C’est toi que nous adorons (3) et Ton aide que nous appelons.
Montre (4) -nous la voie droite,
La voie de ceux à qui Tu as conféré Ta grâce,
Ceux dont [le lot] n’est pas le courroux (5),
Et qui ne s’égarent pas (6).
COMMENTAIRES D’ABDULLAH YASUF ALI
D’un consentement unanime, cette sûra est placée en tête du Coran parce qu’elle résume, en termes merveilleusement concis et complets, le rapport de l’homme à Dieu dans la contemplation et la prière. Dans la contemplation spirituelle, nos premières paroles doivent être de louange. Si la louange vient du plus profond de notre être, elle nous met en union avec la volonté de Dieu. Alors nos yeux voient tout en bien, en paix, en harmonie. Le mal, la révolte et le conflit sont extirpés. Ils n’existent pas pour nous, car dans la louange notre regard s’élève au-dessus d’eux. Alors nous voyons mieux les attributs divins (lignes 1 à 3). Cela nous conduit à l’attitude d’adoration et de reconnaissance (ligne 4). Finalement vient la prière où l’on demande à être guidé, et une contemplation de ce que représente le fait d’être ainsi guidé (lignes 5 à 9).
Dieu n’a pas besoin de louange, car Il est au-dessus de toute louange; Il n’a pas besoin que nous lui demandions rien, car Il connaît mieux que nous ce qu’il nous faut; et Sa, munificence est ouverte au juste comme au pécheur, sans qu’il soit besoin d’implorer. La prière a pour but spirituellement de nous instruire, de nous consoler et de nous confirmer.
C’est pourquoi les paroles de cette sûra nous sont données dans la forme dans laquelle nous devons les prononcer. Lorsque nous parvenons à l’illumination, elles coulent spontanément.
(1) Les mots arabes rahmân et rahîm, traduits « Très-miséricordieux » et « Très-compatissant », sont tous deux des formes intensives se rapportant à différents aspects de la Merci, en tant qu’attribut divin. L’intensif en arabe convient mieux à l’expression des attributs divins que le superlatif des langues indo-européennes. Ce dernier implique une comparaison avec d’autres êtres, avec d’autres temps ou d’autres lieux, alors qu’il n’existe pas d’autre être tel que Dieu, et qu’Il ne dépend ni du temps, ni du lieu. La Merci peut impliquer la pitié, l’endurance, la patience et le pardon, toutes choses dont le pécheur a besoin, et que Dieu Tout-miséricordieux distribue en abondance. Mais il y a une Merci qui coule avant même que le besoin en naisse, une Grâce qui est toujours en éveil et qui coule de Dieu Tout-miséricordieux vers toutes Ses créatures, les protégeant, les préservant, les guidant et les conduisant à une lumière plus claire et à une vie plus haute. Pour cette raison le terme rahmân (Très-miséricordieux) n’est appliqué à nul autre que Dieu, mais l’attribut rahîm (Très-compatissant) est un terme d’usage général qui peut aussi être appliqué à l’homme. Pour nous amener à contempler ces dons illimités de Dieu, la formule « Au nom de Dieu, Très-miséricordieux, Très compatissant » figure en tête de chaque sûra du Coran (excepté la neuvième) et le musulman qui a consacré sa vie à Dieu et a mis son espoir dans la Merci divine la répète au début de chaque action.

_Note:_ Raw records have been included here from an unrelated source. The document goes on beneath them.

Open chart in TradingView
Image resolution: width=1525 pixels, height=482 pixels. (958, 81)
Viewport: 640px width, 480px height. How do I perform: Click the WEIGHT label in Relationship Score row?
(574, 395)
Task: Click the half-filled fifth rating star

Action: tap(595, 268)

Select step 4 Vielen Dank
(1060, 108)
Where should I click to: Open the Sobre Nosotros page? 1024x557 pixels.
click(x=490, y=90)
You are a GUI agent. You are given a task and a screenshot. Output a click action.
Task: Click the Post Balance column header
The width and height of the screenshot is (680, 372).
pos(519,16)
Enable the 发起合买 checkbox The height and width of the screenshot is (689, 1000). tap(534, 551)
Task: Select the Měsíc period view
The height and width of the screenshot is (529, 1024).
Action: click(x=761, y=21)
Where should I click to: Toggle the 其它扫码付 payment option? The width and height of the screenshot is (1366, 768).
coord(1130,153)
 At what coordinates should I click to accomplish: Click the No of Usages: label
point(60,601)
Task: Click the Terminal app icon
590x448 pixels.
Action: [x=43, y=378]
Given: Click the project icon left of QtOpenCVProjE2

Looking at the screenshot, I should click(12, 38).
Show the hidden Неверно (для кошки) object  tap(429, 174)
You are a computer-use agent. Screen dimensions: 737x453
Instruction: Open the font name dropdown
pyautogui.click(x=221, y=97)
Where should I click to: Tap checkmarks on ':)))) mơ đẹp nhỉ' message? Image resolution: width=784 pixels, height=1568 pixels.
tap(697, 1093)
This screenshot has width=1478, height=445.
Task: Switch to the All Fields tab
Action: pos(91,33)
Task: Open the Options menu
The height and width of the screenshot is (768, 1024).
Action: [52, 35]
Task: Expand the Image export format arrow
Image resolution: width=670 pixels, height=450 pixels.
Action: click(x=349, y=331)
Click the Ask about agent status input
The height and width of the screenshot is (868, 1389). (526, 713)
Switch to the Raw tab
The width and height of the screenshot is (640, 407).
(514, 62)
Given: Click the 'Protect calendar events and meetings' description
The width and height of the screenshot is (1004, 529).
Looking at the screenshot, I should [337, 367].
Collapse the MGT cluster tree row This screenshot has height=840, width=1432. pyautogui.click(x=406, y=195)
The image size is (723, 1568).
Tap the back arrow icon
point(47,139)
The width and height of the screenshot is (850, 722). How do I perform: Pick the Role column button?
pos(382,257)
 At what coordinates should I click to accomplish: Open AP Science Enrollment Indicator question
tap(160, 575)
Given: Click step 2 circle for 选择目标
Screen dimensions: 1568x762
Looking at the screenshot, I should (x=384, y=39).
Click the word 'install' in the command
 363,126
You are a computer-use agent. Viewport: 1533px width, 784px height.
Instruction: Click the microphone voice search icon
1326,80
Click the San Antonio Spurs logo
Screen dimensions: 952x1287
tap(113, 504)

(2) le mot arabe rabb, généralement traduit par Seigneur, signifie aussi: qui chérit, qui soutient, qui fait mûrir. Dieu prend soin de tous les mondes qu’Il a créés.
Il y a beaucoup de mondes différents, des mondes astronomiques et physiques, des mondes de pensée, des mondes spirituels, etc. En chacun d’eux, Dieu est tout-en-tout. Nous n’exprimons qu’un seul de Ses aspects lorsque nous disons: « En lui, nous avons la vie, le mouvement et l’être. » Mais il faudrait tout un volume pour expliquer la distinction mystique entre (a) nâsût, le monde humain perceptible par les sens; (b) malakût, le monde angélique invisible et (c) lâhût, le monde divin de la Réalité.
(3) Lorsque nous comprenons dans notre âme l’amour de Dieu et le soin qu’Il prend de nous, Sa grâce et Sa merci, et aussi Sa puissance et Sa justice (en tant que Maître du jour du jugement), le résultat immédiat en est que nous nous prosternons dans l’adoration et que nous prenons conscience à la fois de nos déficiences et de Sa puissance tout-efficace. La forme emphatique employée ici signifie que non seulement nous arrivons au point où nous adorons Dieu et implorons Son aide, mais que nous n’adorons que Lui seul et ne demandons secours qu’à Lui seul. Car nul autre que Lui ne mérite notre dévotion et n’est capable de nous venir en aide. Le pluriel « nous » indique que nous nous associons à tous ceux qui cherchent Dieu, renforçant et nous-même et eux en nous unissant dans une fraternité de foi.
(4) Si nous traduisons par « guide », il faudrait dire: « guide-nous jusqu’à la Voie droite et sur elle ». Car il se peut que nous errions à l’aventure, et la première chose à faire est de trouver la Voie, la seconde nécessité est d’y rester; dans une étape comme dans l’autre, notre propre sagesse peut s’avérer vaine. La Voie droite est souvent la Voie étroite, ou la Voie abrupte, que beaucoup de gens évitent. Par la perversité du monde, là Voie droite est souvent stigmatisée et la Voie tortueuse vantée. Comment juger? Il faut demander à Dieu de nous guider. Avec un peu d’intuition spirituelle, nous verrons quels sont ceux qui marchent dans la lumière de la Grâce divine et quels sont ceux qui marchent dans les ténèbres du Courroux. Et cela aussi nous aidera â juger.
(5) Observons que les mots qui se rapportent à la Grâce sont activement reliés à Dieu, et que ceux qui se rapportent au Courroux sont impersonnels. Dans le premier cas la Miséricorde de Dieu nous enveloppe bien au delà de ce que nous méritons. Dans l’autre, ce sont nos propres actions qui sont responsables du Courroux — négation de la Grâce, de la Paix, de l’Harmonie.
(6) Ya-t-il deux catégories différentes, ceux qui sont dans les ténèbres du Courroux et ceux qui s’égarent? Les premiers sont ceux qui délibérément violent la loi de Dieu; les autres ceux qui s’égarent par insouciance ou par négligence. Les uns et les autres sont responsables de leurs actions et de leurs omissions. En contraste avec eux sont les gens qui vivent de la Grâce divine, car Sa Grâce non seulement les empêche de faire activement le mal (pourvu qu’ils soumettent leur volonté à la Sienne), mais aussi les empêche de s’engager sur les voies de la tentation ou de l’insouciance. Le négatif gair doit être interprété non comme s’appliquant à la voie, mais comme décrivant les hommes que la Grâce divine protège contre deux dangers.